An Overview of History

The Many Lessons Not Learned

 

The key normative paradigm of history is that of progress. The enormous welter of events that have occurred over the course of human existence could not even begin to be related, even in multiple lifetimes. What can, however, be discerned are both broad trends and key actors relative to societal and individual progress, which is to say, relative to essential social norms. Hence, the first task of historians is to first determine, and then candidly discuss what his or her criteria of progress are. The second task of the historian is to evaluate the historical development of human societies relative to these criteria.

A few of the main areas in which progress can be achieved (or devolved from) are as follows:

(Progressivism is the political doctrine that favors progress in each of these areas. Its most direct opposite is corporate neo-fascism, the doctrine currently most dominant in both the US and the world.)

Fascist influence in America has been so pervasive for so long that authentic history, written in terms of these norms, is now extraordinarily difficult to find in the US, or anywhere else. As honest and clear-headed history is a critical need, Everything Progressive will bring forward, in a series of timelines, some of the more critical events in American history. We also commend some of the more honest and better-informed historians to our readers below.

How to Identify Real History

There is an easy benchmark for readers when it comes to assessing works of history. Class warfare has been the central dynamic of all societies that have hitherto existed, and remains the central dynamic today. Hence, a quick look at the index of a historical work for evidence of awareness of this dynamic is always in order. The reader will discover that the phrases "class conflict" and "class warfare" are almost never found (and hence may be regarded as largely taboo). This is, of course, ominous, as it speaks to either ignorance or else conscious intent to omit essential information. (The latter motivation is the darkest of all sins for nominal historians, and in fact is an essential hallmark of the now common Orwellian anti-historian.) It then becomes necessary to determine whether the historian is even faintly conscious or not by looking for secondary markers of awareness of class conflict.

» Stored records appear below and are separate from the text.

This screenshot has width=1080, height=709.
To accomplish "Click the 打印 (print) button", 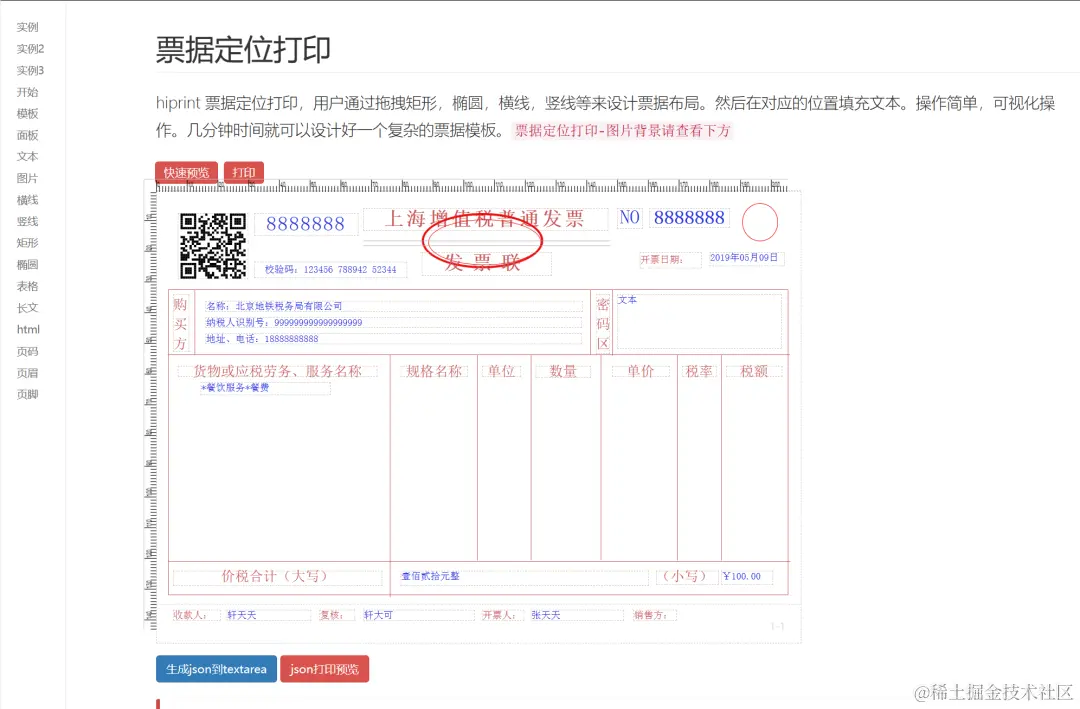I will (242, 172).
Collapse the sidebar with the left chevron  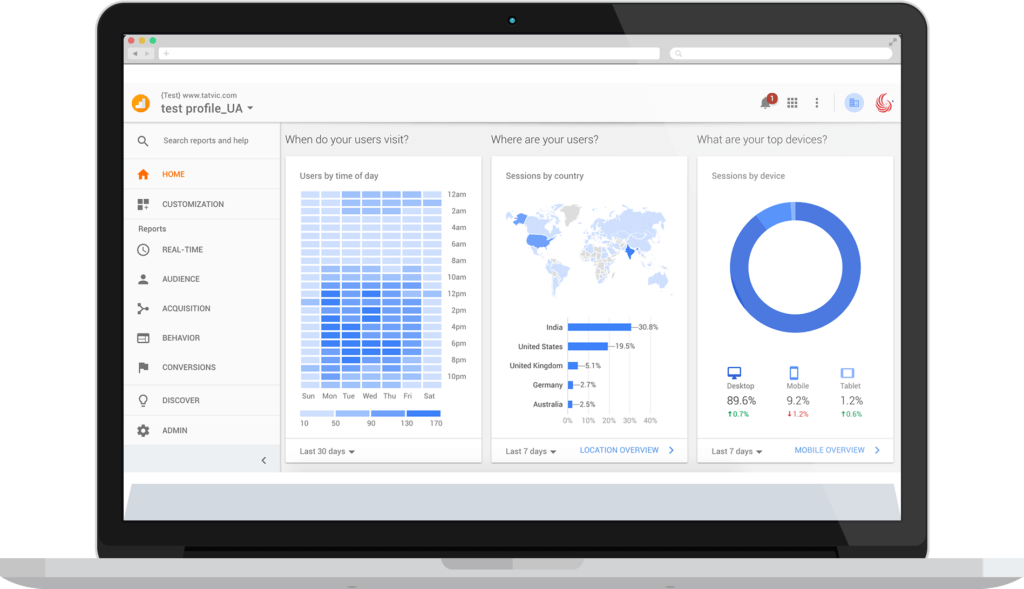click(264, 460)
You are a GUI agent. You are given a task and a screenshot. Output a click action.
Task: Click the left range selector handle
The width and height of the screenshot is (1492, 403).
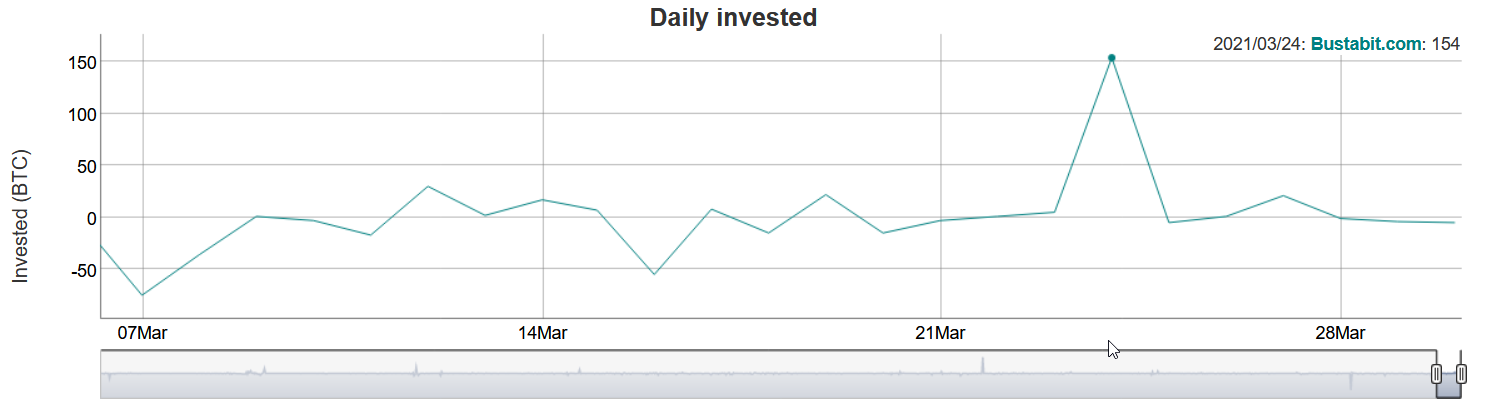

Works of history of the 20th century, and in particular of American history of the 20th century, that don't discuss extensively the economic and political activities of key individuals, such as the members of the Rockefeller family and J. P. Morgan, can be safely ignored. The individuals writing these books simply are not historians in the most meaningful sense of that role.

Nearly all reference works, such as encyclopedias and most textbooks, are completely worthless both with respect to providing normative history of the sort described above and with respect to enlightening the reader about the dynamic of class warfare in society yesterday and today. One would, of course, expect this in a neo-fascist society.

 

A Few Essential Historians

Of course, there are many, many works of history available today. However, with respect to American history only four are really essential.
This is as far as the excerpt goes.